ABOUT THIS TASK
What is the number of lines in this data that contain the word "computer"? Give the number alone.

SOURCE MATERIAL

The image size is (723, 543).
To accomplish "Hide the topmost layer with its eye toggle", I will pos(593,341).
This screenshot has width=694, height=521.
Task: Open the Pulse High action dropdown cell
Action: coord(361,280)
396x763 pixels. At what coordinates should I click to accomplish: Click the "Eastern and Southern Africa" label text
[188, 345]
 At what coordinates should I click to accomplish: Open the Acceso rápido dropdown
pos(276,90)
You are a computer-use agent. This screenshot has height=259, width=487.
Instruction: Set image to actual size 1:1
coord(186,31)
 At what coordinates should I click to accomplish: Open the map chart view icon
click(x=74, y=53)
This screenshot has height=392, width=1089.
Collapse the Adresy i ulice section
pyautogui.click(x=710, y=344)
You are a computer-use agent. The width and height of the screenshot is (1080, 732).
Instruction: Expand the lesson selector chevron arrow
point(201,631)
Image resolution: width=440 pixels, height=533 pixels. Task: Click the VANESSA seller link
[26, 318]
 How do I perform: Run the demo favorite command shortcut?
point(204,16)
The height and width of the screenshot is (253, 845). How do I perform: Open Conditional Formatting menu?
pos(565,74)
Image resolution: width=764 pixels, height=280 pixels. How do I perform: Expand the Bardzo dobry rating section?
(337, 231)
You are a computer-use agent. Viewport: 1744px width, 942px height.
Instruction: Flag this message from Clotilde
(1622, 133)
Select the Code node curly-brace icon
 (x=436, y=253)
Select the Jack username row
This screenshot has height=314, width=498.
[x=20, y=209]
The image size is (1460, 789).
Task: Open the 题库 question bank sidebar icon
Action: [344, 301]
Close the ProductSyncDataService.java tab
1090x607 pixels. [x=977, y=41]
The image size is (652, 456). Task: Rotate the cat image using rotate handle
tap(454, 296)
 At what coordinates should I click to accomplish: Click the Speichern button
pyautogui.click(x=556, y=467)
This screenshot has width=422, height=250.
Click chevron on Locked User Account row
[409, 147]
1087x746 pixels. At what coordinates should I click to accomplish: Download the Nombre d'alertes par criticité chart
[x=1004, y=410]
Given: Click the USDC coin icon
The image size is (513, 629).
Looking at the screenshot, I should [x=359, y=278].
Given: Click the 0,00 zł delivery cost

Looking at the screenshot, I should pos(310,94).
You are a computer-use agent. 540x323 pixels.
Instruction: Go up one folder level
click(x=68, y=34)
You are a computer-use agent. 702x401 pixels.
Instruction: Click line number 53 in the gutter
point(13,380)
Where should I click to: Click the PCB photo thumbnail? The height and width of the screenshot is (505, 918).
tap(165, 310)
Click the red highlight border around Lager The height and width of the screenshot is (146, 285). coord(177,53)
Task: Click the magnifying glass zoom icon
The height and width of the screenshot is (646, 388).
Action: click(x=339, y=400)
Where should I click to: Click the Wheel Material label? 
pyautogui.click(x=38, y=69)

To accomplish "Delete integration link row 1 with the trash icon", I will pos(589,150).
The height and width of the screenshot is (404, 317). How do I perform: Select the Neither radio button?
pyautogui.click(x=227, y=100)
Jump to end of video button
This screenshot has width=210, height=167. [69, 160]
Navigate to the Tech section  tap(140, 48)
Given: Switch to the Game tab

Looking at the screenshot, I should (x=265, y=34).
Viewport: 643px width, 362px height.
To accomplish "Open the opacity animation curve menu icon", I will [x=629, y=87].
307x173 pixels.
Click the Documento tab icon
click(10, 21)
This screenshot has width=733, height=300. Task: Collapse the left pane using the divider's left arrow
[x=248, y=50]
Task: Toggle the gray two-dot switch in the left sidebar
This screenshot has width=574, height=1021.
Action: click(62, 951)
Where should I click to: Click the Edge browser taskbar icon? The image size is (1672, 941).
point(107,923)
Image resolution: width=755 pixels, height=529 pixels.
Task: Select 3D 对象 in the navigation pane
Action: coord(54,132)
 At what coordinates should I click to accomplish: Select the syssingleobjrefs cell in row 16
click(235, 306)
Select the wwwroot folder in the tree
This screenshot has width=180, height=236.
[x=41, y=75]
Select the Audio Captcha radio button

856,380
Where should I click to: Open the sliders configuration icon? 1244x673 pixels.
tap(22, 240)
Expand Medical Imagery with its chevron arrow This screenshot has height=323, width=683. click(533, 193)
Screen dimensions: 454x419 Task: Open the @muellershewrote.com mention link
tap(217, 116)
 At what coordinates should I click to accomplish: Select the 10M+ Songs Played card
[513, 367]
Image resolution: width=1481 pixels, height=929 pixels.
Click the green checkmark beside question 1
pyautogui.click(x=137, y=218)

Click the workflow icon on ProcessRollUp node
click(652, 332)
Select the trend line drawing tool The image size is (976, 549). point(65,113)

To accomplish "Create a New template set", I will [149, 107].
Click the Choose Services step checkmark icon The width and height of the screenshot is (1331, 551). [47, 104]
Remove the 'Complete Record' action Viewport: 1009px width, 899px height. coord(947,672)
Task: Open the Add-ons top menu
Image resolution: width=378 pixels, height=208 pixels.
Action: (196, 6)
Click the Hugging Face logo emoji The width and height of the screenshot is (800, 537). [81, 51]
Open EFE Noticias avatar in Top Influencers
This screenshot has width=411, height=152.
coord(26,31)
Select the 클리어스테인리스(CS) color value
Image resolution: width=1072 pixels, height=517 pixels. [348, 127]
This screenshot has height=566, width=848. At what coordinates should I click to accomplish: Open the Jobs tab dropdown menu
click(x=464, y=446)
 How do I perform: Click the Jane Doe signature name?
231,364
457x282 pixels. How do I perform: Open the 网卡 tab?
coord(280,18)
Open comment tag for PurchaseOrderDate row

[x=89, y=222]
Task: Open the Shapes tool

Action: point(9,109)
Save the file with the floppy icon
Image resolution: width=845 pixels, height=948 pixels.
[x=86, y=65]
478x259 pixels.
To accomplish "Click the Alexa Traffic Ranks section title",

YOUR SOLUTION
5